A queue decouples tasks from services, creating a buffer that holds requests for less scalable backends or third-party services
Regardless of the volume of requests the processing load is driven by the consumers. Low concurrency and batch size can control the workload.
“Load can be unpredictable, some services cannot scale when there’s an intermittent heavy load. Peaks in demand can cause overload, flooding downstream services and causing them to fail.
Introducing a queue between the services that acts as a buffer can alleviate the issues. Storing messages and allowing consumers to process the load at their own pace.”
In the example, we have a Migration worker process that reads the content of an Elasticsearch index.
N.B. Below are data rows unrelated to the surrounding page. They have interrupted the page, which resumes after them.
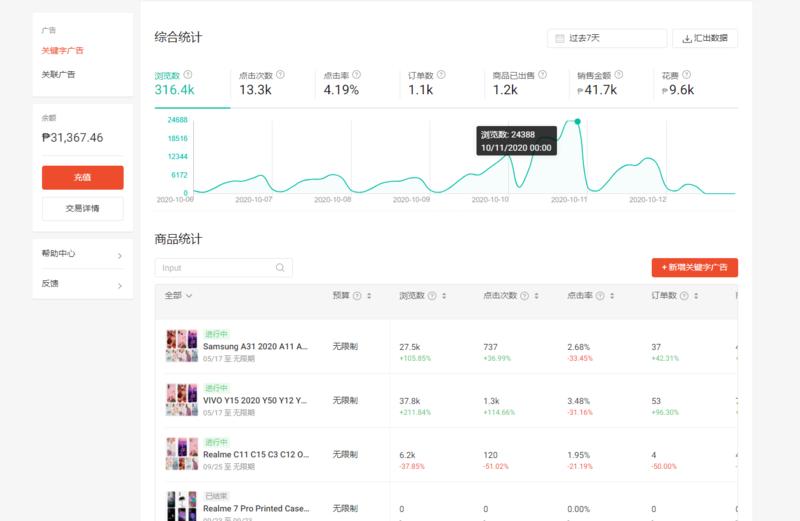Click info icon next to 花费 metric
The image size is (800, 521).
pyautogui.click(x=687, y=75)

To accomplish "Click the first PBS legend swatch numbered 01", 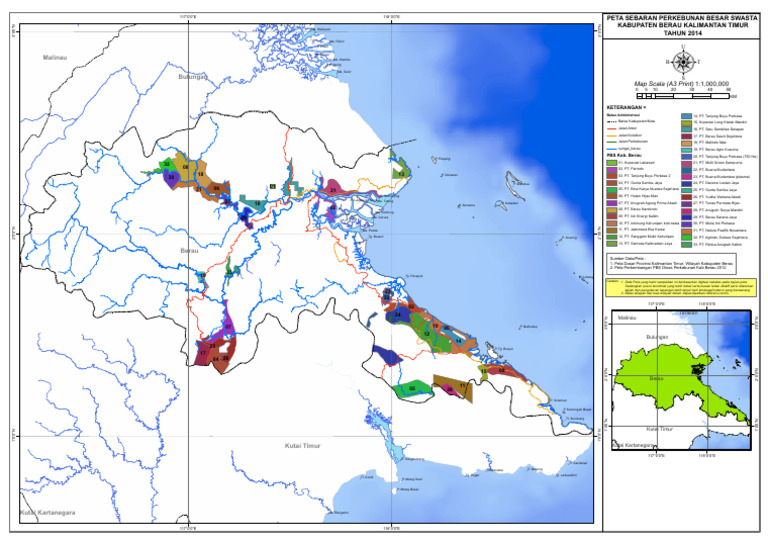I will coord(611,163).
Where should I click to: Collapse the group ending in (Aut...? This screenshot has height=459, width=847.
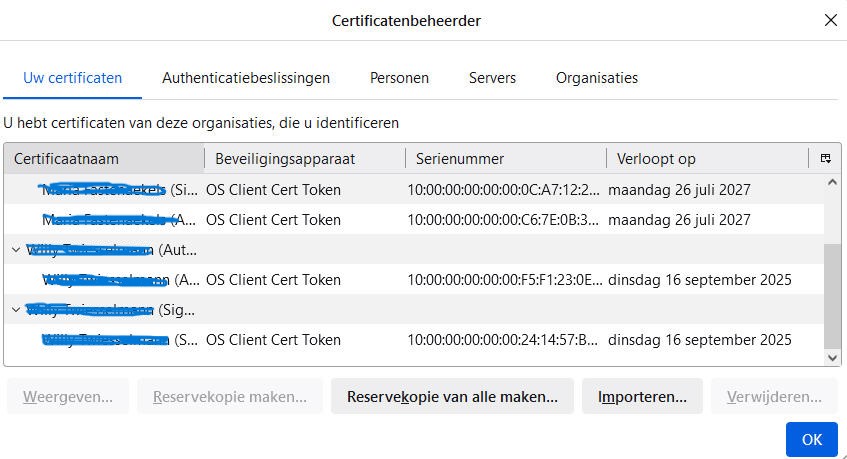[x=16, y=250]
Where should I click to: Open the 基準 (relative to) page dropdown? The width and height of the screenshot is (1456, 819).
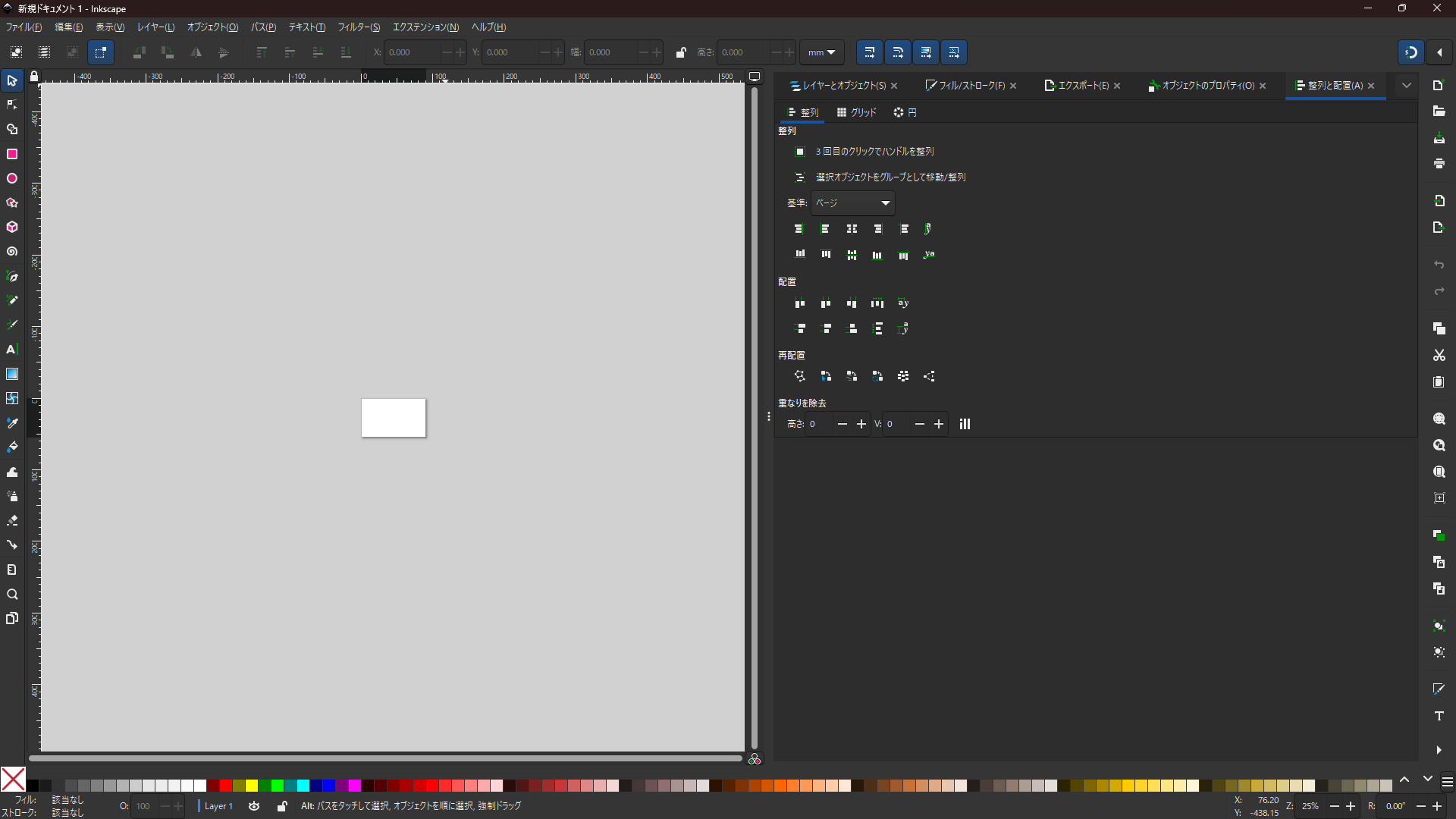pos(853,203)
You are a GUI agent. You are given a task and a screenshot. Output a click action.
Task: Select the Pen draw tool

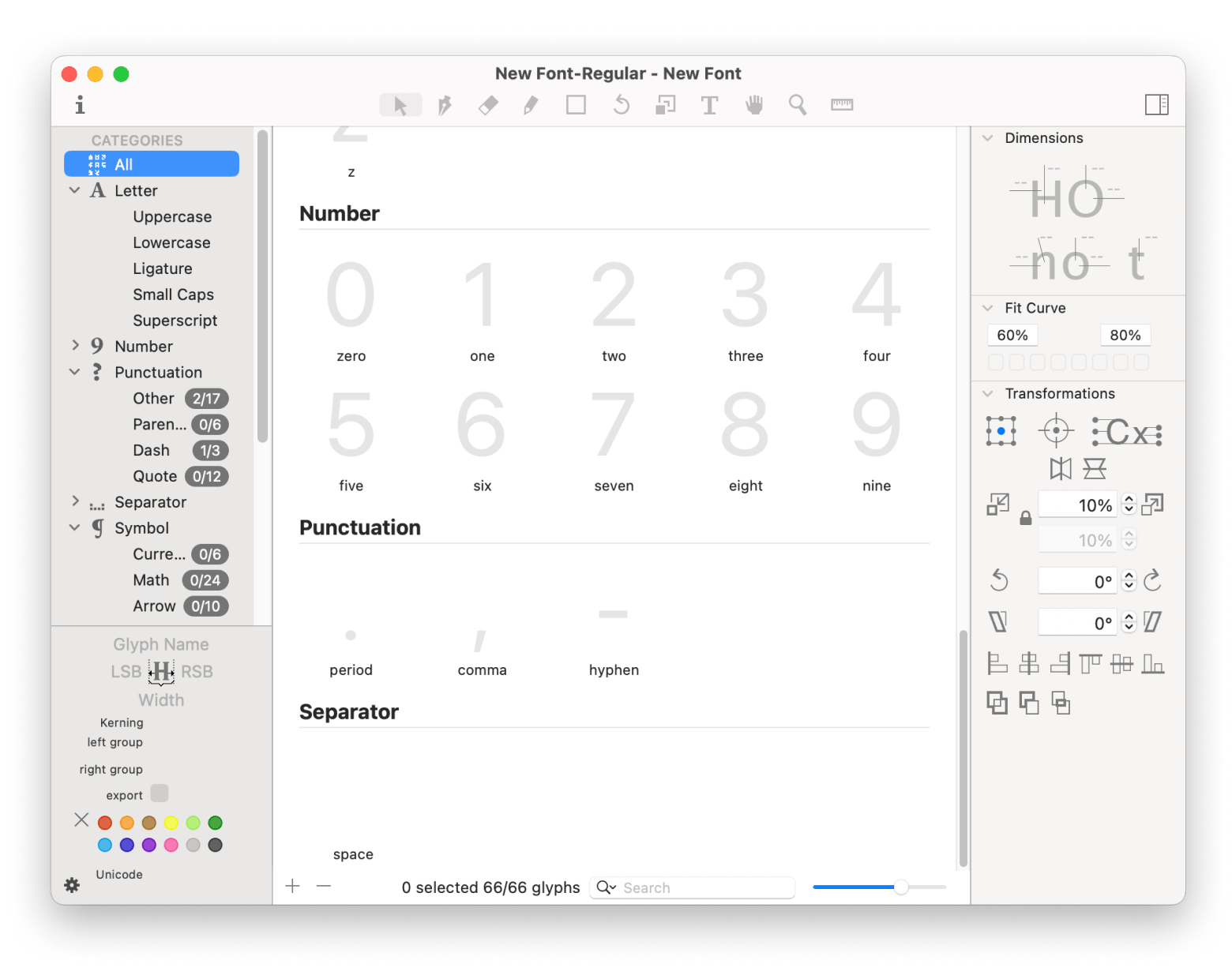point(445,105)
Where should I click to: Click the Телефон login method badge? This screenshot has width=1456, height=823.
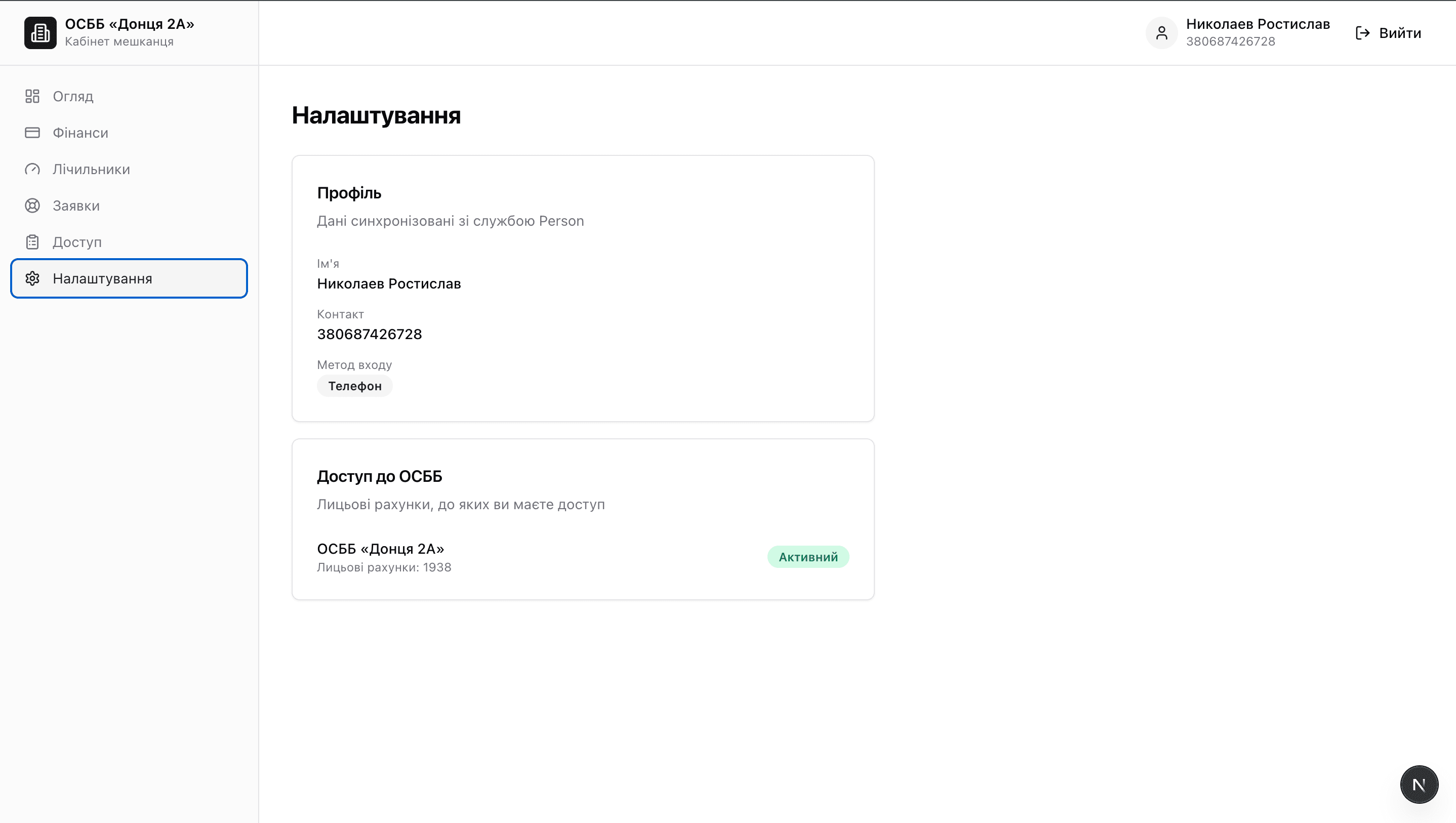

Elasticsearch it’s fast. The worker can read thousands of Articles and fetch their dependencies (Authors, Categories, Tags, Shows, Assets, etc.) in less than a second.
On the right side, we have a service that needs to ingest all the content, but before we can create an Article we have to create all its relationships in a specific order, double-check if they exist, and need to be updated which is slower. Even if we scale horizontally the service — and we did — the relational database behind it becomes the bottleneck.
After a point (~100k to 500k Articles) querying the database slows down to a crawl because there’s some locking on the Has-and-Belongs-to-Many relationship tables.
By limiting the batch size and the number of workers running concurrently we can maintain a slow but steady flow that reduces lock contention in the database.
Another common example is using a SQS to buffer API requests to amortize spikes in traffic— like in the diagram above.
The endpoint returns 202 — Accepted to the client, with a transaction ID and a location for the result. On the client side, the UI can give feedback to the user emulating the expected behavior.
The service can process the requests in the background at its own pace. Even if there are long-running processes involved an increase in the load on the client side will never affect the throughput and responsiveness of the system.
This pattern is not helpful when services require a synchronous response (waiting for a reply). It’s important to note that not using concurrency limits can diminish the effectiveness of the pattern: AWS Lambda and Kinesis can scale quickly, overwhelming downstream services that are less elastic or slower to scale. Zalando’s API Guidelines include a full section about Events that talks about some important considerations for this pattern.